Immediately following the vote, there has been a lot of effort by a number of credible parties to estimate direct near-term impacts. Again, it's early, but I'm persuaded the direct impact over a short time horizon will not be all that great.

So, to summarize my view of Brexit effects: negligible near-term effect; a risk factor over the medium term; higher uncertainty that could amount to a persistent economic headwind.

Thinking about uncertainty

I want to make a few comments about uncertainty as a factor influencing economic performance.

The minutes of the June FOMC meeting clearly pointed to uncertainty about employment momentum and the outcome of the vote in Britain as factors in the Committee’s decision to keep policy unchanged. I supported that decision and gave weight to those two uncertainties in my thinking.

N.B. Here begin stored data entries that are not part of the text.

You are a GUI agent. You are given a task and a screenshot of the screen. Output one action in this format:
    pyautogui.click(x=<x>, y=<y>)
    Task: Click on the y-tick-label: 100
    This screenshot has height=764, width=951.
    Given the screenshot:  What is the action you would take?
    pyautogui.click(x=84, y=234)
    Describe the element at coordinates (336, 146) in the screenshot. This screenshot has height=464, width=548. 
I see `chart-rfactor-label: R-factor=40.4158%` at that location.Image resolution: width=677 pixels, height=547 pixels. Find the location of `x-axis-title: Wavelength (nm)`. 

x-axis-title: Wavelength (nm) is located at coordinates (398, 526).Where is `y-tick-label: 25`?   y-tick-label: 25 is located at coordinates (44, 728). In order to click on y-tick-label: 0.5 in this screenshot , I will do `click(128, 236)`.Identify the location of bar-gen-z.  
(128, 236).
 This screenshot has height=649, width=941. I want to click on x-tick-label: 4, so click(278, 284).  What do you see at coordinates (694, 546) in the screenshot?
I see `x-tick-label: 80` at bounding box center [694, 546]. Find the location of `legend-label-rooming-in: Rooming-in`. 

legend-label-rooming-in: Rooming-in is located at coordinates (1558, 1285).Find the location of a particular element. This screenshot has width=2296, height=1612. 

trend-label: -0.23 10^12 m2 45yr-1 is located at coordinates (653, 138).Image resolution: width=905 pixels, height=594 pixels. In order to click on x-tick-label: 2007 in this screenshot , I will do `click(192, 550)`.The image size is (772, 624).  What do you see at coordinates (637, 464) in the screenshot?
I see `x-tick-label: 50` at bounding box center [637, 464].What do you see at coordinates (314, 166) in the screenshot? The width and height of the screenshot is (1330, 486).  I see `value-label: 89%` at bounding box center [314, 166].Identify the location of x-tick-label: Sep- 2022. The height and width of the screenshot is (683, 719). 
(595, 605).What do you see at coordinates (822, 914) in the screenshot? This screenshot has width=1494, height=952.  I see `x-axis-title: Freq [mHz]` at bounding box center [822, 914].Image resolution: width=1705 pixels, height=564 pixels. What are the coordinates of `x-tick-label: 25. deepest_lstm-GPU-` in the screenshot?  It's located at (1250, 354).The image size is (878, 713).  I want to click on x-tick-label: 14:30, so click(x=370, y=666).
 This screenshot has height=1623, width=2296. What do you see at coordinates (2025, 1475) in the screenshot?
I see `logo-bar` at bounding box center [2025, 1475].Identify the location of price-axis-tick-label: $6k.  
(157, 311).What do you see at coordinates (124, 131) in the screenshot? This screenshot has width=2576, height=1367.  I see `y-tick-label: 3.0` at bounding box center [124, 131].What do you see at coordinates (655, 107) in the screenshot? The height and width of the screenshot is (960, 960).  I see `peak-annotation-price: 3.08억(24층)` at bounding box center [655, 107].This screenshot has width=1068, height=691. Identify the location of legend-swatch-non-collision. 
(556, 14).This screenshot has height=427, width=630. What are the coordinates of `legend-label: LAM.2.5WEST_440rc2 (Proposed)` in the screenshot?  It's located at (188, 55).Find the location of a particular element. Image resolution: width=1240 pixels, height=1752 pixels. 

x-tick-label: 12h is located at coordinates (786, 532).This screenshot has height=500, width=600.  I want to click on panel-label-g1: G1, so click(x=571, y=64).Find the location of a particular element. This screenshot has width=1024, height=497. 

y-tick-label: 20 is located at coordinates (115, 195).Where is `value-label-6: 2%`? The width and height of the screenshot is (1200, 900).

At the same time, I viewed both the implications of the June jobs report and the outcome of the Brexit vote as uncertainties with some resolution over a short time horizon. We’ve seen, now, that the vote outcome may be followed by a long tail of uncertainty of quite a different character.

Since the Brexit decision of the British people materialized, economic commentators have invoked heightened uncertainty as a reason to be apprehensive. To repeat, the consequences of Brexit may play out over a number of years, and the associated uncertainty could become an economic headwind.

If uncertainty is a real causative factor in economic slowdowns, it needs to be better understood. Policymaking would be aided by better measurement tools. For example, it would help me as a policymaker if we had a firmer grip on the various channels through which uncertainty affects decision-making of economic actors.

I have been thinking about the different kinds of uncertainty we face. Often we policymakers grapple with uncertainty associated with discrete events. The passage of the event to a great extent resolves the uncertainty. The outcome of the Brexit referendum would be known by June 24. The interpretation of the May employment report would come clear, or clearer, with the arrival of the June employment report on July 8. I would contrast these examples of short-term, self-resolving uncertainty with long-term, persistent, chronic uncertainty such as that brought on by the Brexit referendum outcome.

Measuring uncertainty is quite difficult, as you would expect. We have some tools, but they are imperfect. There are uncertainty indexes. We also have survey data. At the Federal Reserve Bank of Atlanta, in partnership with the University of Chicago and Stanford University, we conduct large-sample surveys of business leaders to gauge how they assess the risks they face and how these risks inform their decisions. In a post-Brexit survey a few days ago, roughly one-third of the businesses we surveyed indicated that the result of the referendum made their sales outlook more uncertain. They indicated they would be more cautious in hiring and capital spending decisions as a result of Brexit. We had a spirited internal discussion of whether one-third is a big number or not-so-big.

Taking a long view, policymaking may have to adapt to an altered environment. To avoid letting uncertainty become a nebulous rationale for repeated inaction, refinements to how we measure uncertainty and how we gauge its effects are to be encouraged. Economists have useful work under way on the problem. I look forward to more and better tools.

I’ll close with a reminder as much to myself as anyone. FOMC policy decisions are to be grounded in the Committee's statutory monetary policy objectives—maximum employment and price stability. In that regard, it's important to re-emphasize that policy is data-dependent—that the economic performance of Main Street America will be the arbiter of the appropriate stance of the Fed's monetary policy. For now, I don’t believe the FOMC is behind the curve in the setting of the policy rate. For that reason, I'm comfortable with a cautious and patient approach to policy in the near term.

Sometimes you just have to take some time and let the waters clear.